Friday, December 20, 2013

The Thing about Attachment

"What's attachment? How does it look like?" asked the curious little girl.

The grown ups were in a deep discussion about this phrase she had never heard of and no one really bothered to listen to her, except the old man. He turned to her, stood up from his chair, smiled at her, walked towards the study and asked her to follow him. They entered the room, he opened the drawer, took out two pieces of paper, one black another red, took some glue and went to the table.

He applied the glue on the black paper carefully and placed the red one over it and said, "This is attachment". He then pulled one paper and it easily came out. "But they are not attached yet", he continued. "Let's give them some time so that they get adhered properly".

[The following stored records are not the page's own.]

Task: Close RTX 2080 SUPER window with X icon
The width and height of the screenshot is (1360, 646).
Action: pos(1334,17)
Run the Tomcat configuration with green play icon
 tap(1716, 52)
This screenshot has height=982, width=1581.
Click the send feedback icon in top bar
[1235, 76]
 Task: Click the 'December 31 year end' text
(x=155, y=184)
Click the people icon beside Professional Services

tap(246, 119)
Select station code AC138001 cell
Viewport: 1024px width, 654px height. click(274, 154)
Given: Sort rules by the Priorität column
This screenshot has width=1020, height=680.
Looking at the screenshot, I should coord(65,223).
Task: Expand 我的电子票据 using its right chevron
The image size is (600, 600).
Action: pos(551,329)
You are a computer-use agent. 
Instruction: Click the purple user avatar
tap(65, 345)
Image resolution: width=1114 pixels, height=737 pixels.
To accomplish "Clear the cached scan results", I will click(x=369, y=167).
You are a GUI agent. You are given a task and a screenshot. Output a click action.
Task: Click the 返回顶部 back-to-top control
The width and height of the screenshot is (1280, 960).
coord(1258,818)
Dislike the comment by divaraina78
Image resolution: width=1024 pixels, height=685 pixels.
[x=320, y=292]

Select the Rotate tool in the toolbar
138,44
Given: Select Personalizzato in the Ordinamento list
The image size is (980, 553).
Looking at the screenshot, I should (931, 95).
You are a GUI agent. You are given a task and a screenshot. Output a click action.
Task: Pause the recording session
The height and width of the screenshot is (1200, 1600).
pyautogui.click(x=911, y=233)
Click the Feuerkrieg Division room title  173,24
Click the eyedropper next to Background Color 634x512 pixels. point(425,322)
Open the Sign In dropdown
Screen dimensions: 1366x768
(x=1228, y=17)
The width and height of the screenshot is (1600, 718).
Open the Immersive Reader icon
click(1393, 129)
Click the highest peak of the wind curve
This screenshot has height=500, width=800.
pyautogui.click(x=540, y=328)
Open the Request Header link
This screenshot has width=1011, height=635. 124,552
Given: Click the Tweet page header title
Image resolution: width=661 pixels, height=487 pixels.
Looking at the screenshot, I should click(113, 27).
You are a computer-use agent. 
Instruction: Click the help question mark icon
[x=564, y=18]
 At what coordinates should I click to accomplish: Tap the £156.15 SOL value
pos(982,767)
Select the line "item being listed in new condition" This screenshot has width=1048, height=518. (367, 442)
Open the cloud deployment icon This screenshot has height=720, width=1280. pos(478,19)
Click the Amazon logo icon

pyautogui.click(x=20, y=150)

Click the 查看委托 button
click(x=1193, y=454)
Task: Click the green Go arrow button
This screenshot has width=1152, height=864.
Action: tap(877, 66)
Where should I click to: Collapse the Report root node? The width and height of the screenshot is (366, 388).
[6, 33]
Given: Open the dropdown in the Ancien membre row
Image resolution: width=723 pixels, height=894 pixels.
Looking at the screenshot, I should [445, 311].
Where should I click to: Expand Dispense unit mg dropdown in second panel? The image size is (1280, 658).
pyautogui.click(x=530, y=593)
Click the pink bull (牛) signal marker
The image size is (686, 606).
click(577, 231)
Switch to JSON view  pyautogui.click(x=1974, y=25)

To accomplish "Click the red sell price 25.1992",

The girl and the old man waited for sometime to get the adhesive dry off. After sometime, he pulled the papers again slowly but neither came off. "They are now attached, forever. But forever is not really forever", he said and pulled the two papers a little harder. They tore, with a little bit of black on red and red on black. 

"See, they lost their shape and would never look the same again, if not attached together."

The little girl felt bad for the papers. She loved the colors when they were placed together and now they lost their charm.

"This is the thing about attachment. It takes a while to get attached to each other and it would be too difficult to detach once attached together. May be an external force can, and that would tear them apart. Sometimes one will be intact, but the other will be totally destroyed, sometimes both will lose their shape and it all depends on the way they were attached and how the external force behaves on them", he paused.


"In the discussion outside and in reality, human beings are the papers and the external force can be feelings, misunderstandings, distance, ego or even a third party. The more attached and strong we are. unlike the papers, the lesser would be the external force's impact."

The girl looked perplexed and the old man continued, "you wouldn't understand this now, may be you will, someday, once you grow up, but never learn it the hard way and don't be one of those torn color papers."